Micro Express P50CA
At a Glance
Micro Express P50CA
One of the fastest value notebooks we've tested, this attractive machine suffers from poor battery life.
Packed with 2GB of RAM and a top-of-the-line AMD processor, the XP Home-based Micro Express P50CA is one of the fastest mainstream notebooks on the market.
With a WorldBench 5 score of 105, our 2-GHz Turion 64 MT-40-equipped P50CA felll just one point short of the mark posted by our current record holder, an Alienware Aurora m7700 notebook equipped with an AMD 64 X2 4800+ dual-core desktop chip.
On the downside, the P50CA's battery life was abysmal. The six-cell rear-mounted power pack lasted just 1.7 hours in our tests. That means you won't be spending any plug-free afternoons lounging at the Internet cafe with this notebook.
Still, the $1399 (as of April 18, 2006) P50CA is reasonably priced and nice looking, including a silver lid and a black-grooved accent panel. The 7.1-pound unit has an attractive 15.4-inch WXGA screen, supported by a reasonably good graphics subsystem that features an ATI Mobility X700 video card with 128MB of dedicated RAM. The sound is fair, although the onboard subwoofer yielded somewhat weak bass.
The unit's keyboard features some extras: four application-launch buttons and a touchpad lock that disables the cursor for hassle-free typing. (With the touchpad not locked, I accidentally repositioned the cursor more often than on most other notebooks.)
The fixed multiformat DVD drive is joined by a volume wheel and a combination headphones-S/PDIF-out port on the left. Micro Express provides USB ports on both sides, with a FireWire port, a TV-out port and a four-in-one media-card reader on the right side of the case. A front on/off switch makes controlling Wi-Fi wireless communications a breeze. (Built-in Bluetooth is not an option.)
The P50CA offers an ExpressCard slot to accommodate those next-generation add-in cards. It also replaces the legacy VGA port with a DVI-I port, which supports older analog monitors (if you add an adapter) and newer digital flat-panel monitors.

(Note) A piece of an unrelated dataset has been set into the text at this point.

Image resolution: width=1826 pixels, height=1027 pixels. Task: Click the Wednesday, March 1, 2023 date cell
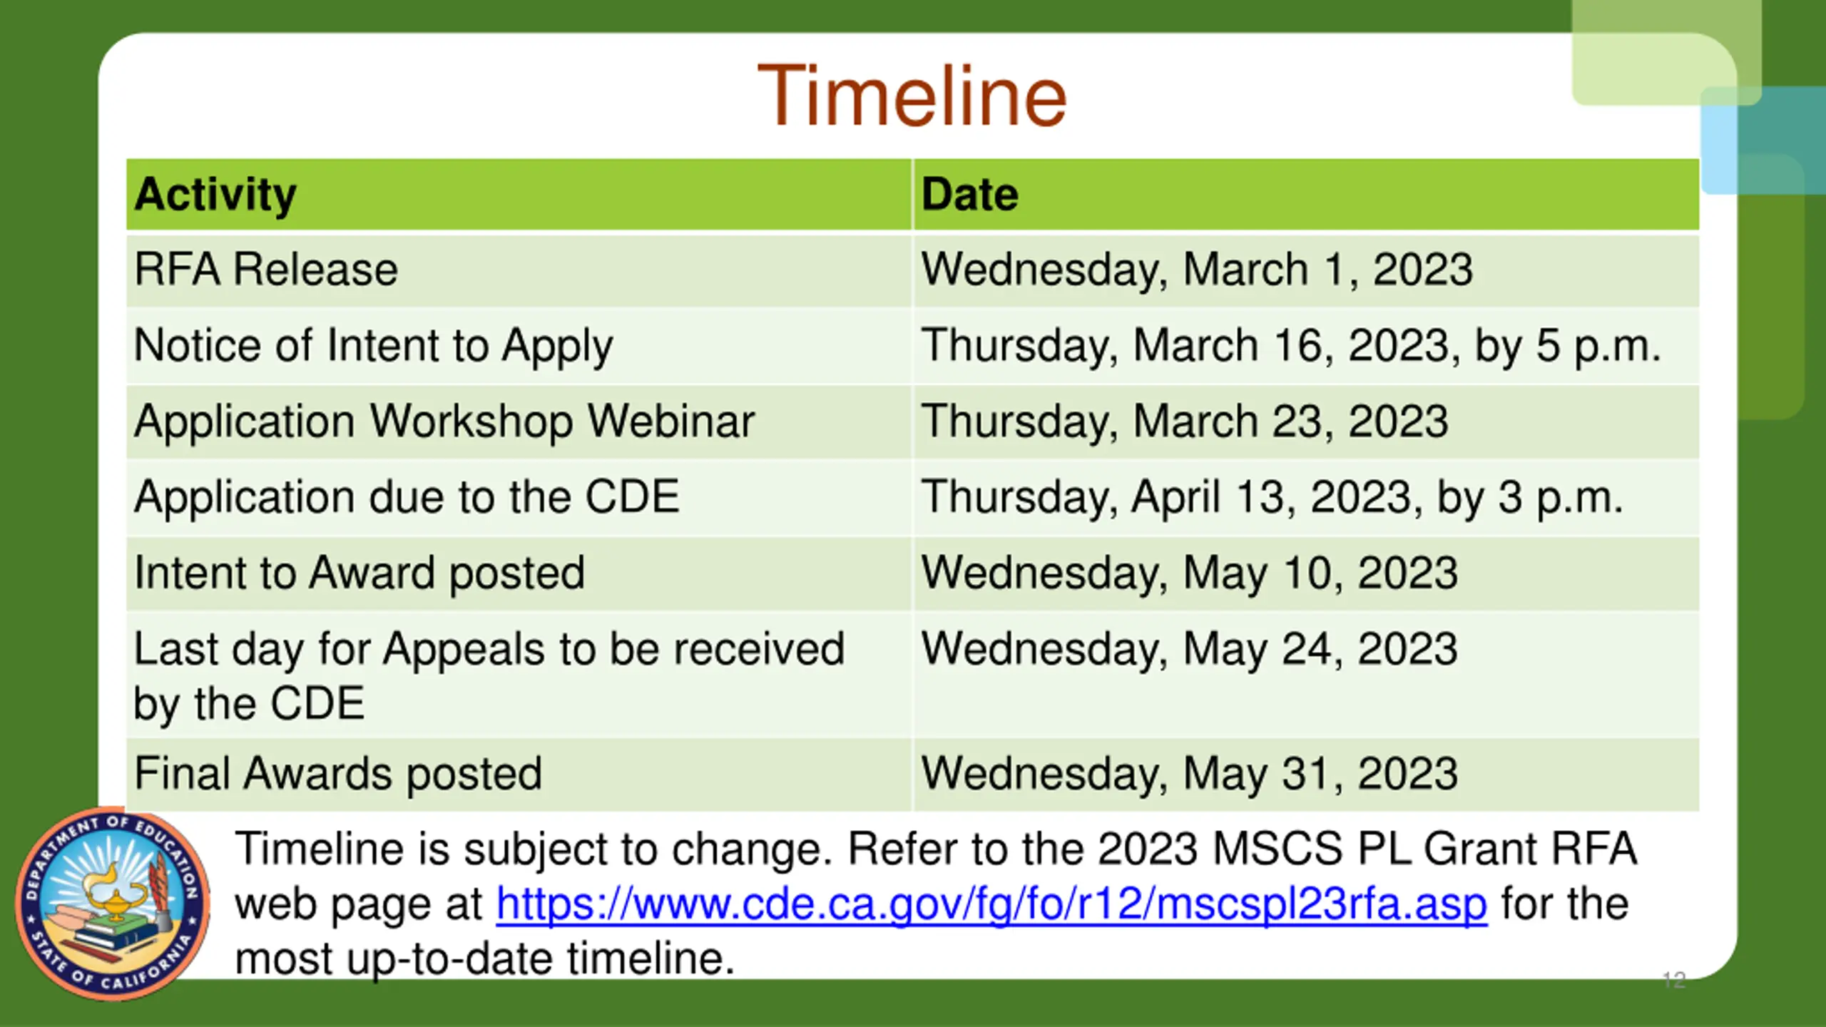point(1197,270)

Upgrading this machine is possible, though not especially convenient. Reaching either the hard drive (80GB in our unit) or the RAM slots entails removing six small, easy-to-fumble bottom screws. For desktop cable management, you must rely on third-party USB port replicators.

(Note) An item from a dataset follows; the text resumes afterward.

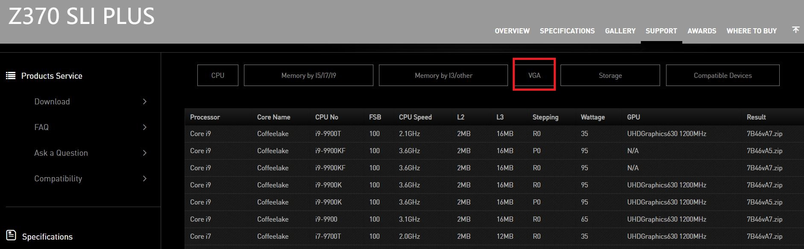
Task: Select the CPU compatibility button
Action: point(217,75)
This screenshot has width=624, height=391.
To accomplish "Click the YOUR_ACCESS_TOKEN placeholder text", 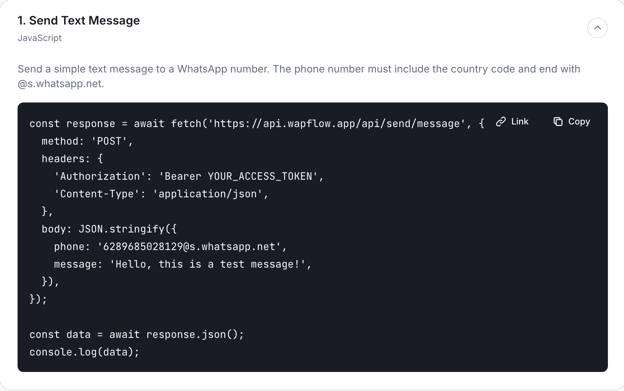I will (260, 176).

The least attractive aspect of the P50CA, other than its battery life, is its user manual, which is scattered over eight PDF files. The documents are numbered instead of being named with a descriptive term such as "battery" or "troubleshooting," so you can't tell what they contain until you open them. Micro Express says that a new manual is in the works and will consist of a single indexed Acrobat document.